What you will do:
Among the records, which lines include "Track"? List them.

****************************************

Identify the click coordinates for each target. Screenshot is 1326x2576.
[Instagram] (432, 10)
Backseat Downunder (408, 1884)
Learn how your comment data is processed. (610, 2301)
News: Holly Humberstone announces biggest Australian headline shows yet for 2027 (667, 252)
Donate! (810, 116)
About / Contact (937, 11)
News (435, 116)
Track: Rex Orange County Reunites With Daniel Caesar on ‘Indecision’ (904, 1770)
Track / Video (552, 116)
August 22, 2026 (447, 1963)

****************************************

Response:
Track: Rex Orange County Reunites With Daniel Caesar on ‘Indecision’ (904, 1770)
Track / Video (552, 116)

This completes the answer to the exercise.